**Data records:**
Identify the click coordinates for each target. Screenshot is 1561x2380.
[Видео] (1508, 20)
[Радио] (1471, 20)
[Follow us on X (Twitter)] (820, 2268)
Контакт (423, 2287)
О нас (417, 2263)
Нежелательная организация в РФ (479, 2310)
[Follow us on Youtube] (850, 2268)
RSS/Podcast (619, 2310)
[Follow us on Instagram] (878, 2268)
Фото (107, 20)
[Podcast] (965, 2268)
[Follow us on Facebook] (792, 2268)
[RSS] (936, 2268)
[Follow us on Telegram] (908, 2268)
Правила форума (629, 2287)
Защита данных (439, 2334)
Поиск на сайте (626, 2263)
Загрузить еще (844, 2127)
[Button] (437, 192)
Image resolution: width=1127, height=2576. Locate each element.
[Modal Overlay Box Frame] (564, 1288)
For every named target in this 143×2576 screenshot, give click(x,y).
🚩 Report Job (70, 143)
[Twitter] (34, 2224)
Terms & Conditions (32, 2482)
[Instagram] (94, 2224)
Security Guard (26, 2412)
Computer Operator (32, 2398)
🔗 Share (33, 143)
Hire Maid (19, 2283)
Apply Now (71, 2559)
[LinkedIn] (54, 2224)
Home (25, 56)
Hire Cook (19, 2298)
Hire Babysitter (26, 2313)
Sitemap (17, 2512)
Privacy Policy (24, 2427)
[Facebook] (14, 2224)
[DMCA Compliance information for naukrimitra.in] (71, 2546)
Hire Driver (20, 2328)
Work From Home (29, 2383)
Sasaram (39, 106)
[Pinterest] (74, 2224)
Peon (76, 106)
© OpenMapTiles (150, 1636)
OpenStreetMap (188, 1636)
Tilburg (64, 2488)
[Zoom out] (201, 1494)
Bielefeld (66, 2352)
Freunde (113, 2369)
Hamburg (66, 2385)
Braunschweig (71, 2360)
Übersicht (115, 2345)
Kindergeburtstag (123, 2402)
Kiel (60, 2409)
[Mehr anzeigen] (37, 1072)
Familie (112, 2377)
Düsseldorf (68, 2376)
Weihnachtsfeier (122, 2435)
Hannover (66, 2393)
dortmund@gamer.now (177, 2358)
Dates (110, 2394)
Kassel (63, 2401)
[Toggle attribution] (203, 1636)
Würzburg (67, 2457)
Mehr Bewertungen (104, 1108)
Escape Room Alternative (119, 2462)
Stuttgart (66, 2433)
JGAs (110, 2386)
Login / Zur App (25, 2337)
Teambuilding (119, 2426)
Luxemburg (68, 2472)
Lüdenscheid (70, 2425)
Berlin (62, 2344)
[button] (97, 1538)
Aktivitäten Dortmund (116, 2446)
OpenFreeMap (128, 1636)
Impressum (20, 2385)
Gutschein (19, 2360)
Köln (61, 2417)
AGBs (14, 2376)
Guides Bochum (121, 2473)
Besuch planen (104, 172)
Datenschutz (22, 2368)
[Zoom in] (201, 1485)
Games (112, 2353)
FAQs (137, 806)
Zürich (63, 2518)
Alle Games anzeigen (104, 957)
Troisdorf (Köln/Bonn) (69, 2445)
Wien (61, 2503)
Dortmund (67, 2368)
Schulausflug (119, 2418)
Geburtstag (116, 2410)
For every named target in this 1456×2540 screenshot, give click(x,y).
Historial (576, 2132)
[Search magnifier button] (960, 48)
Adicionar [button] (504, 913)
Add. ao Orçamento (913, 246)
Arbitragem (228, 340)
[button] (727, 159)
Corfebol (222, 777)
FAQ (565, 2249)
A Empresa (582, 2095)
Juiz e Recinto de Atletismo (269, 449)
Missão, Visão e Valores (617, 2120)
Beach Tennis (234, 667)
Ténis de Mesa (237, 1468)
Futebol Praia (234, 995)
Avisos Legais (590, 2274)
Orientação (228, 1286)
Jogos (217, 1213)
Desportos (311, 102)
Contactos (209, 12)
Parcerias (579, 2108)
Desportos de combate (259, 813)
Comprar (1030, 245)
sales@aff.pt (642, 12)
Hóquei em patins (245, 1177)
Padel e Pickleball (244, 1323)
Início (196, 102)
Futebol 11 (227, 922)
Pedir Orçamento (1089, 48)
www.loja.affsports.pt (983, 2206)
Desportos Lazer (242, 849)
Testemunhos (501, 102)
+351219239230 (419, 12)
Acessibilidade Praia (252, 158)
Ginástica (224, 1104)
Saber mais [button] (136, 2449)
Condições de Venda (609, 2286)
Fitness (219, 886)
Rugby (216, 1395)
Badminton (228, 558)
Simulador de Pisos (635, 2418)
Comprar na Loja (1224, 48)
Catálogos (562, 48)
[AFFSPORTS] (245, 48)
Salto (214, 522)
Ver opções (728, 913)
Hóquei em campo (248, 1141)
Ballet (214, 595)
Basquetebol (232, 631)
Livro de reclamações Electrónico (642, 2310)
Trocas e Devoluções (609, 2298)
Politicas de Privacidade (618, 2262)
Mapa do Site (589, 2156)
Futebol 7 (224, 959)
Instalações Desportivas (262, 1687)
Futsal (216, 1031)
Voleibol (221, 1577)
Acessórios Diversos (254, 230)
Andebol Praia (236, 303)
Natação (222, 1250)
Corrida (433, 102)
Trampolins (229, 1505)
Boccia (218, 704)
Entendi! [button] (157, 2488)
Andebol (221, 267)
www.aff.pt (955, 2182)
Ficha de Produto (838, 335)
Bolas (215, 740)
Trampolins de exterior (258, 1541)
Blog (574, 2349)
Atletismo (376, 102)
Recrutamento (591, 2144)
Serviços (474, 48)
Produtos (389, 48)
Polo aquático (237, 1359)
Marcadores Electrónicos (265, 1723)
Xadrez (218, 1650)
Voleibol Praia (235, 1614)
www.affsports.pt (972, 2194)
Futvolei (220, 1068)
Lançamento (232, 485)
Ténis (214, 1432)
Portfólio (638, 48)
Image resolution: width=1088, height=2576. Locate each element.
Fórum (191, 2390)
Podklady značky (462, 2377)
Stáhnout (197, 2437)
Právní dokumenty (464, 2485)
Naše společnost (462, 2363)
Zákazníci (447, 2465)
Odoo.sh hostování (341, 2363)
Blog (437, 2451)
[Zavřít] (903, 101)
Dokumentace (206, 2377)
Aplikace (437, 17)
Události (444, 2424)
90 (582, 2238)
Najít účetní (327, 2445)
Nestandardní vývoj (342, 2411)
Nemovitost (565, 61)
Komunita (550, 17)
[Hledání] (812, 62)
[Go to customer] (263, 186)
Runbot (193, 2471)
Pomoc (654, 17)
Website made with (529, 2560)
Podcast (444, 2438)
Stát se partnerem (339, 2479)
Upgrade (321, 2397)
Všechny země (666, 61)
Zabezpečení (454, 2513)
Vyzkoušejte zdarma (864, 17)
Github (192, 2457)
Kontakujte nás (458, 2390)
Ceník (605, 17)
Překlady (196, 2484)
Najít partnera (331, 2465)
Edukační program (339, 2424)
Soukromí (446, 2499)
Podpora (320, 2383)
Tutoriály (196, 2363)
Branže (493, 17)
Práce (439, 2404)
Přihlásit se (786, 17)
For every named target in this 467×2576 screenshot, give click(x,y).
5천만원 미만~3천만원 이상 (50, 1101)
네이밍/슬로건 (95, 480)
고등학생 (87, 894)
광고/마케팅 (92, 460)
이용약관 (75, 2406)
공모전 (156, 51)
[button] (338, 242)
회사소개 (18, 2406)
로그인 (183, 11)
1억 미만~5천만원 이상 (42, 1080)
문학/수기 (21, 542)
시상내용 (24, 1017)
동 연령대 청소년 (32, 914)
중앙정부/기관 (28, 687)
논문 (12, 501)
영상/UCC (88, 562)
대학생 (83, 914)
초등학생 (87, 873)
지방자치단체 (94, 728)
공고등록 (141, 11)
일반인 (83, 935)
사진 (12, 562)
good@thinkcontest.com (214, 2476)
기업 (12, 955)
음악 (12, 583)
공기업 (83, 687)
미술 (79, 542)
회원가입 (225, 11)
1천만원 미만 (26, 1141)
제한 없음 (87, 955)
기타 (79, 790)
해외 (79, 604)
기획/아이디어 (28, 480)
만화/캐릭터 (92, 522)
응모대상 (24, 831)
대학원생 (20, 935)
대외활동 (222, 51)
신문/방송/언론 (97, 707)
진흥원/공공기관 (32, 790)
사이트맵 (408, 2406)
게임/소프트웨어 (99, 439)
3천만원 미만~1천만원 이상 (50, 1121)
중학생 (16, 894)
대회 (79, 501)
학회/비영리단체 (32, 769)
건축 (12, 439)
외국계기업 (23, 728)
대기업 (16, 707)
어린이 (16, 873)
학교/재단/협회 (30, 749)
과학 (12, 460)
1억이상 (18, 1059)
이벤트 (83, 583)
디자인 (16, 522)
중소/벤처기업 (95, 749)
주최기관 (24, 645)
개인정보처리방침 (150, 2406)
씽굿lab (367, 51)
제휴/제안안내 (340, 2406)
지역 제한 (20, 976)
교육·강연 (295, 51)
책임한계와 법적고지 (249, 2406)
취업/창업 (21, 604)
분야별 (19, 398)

**Task brief:** Your answer should be the lines of the listing above between the line holding "Blog (437, 2451)" and the line holding "동 연령대 청소년 (32, 914)", inclusive, restated word for word and alone.

**Solved exercise:**
Blog (437, 2451)
[Zavřít] (903, 101)
Dokumentace (206, 2377)
Aplikace (437, 17)
Události (444, 2424)
90 (582, 2238)
Najít účetní (327, 2445)
Nestandardní vývoj (342, 2411)
Nemovitost (565, 61)
Komunita (550, 17)
[Hledání] (812, 62)
[Go to customer] (263, 186)
Runbot (193, 2471)
Pomoc (654, 17)
Website made with (529, 2560)
Podcast (444, 2438)
Stát se partnerem (339, 2479)
Upgrade (321, 2397)
Všechny země (666, 61)
Zabezpečení (454, 2513)
Vyzkoušejte zdarma (864, 17)
Github (192, 2457)
Kontakujte nás (458, 2390)
Ceník (605, 17)
Překlady (196, 2484)
Najít partnera (331, 2465)
Edukační program (339, 2424)
Soukromí (446, 2499)
Podpora (320, 2383)
Tutoriály (196, 2363)
Branže (493, 17)
Práce (439, 2404)
Přihlásit se (786, 17)
For every named target in this 467×2576 screenshot, give click(x,y).
5천만원 미만~3천만원 이상 (50, 1101)
네이밍/슬로건 (95, 480)
고등학생 (87, 894)
광고/마케팅 (92, 460)
이용약관 (75, 2406)
공모전 (156, 51)
[button] (338, 242)
회사소개 (18, 2406)
로그인 (183, 11)
1억 미만~5천만원 이상 (42, 1080)
문학/수기 (21, 542)
시상내용 (24, 1017)
동 연령대 청소년 (32, 914)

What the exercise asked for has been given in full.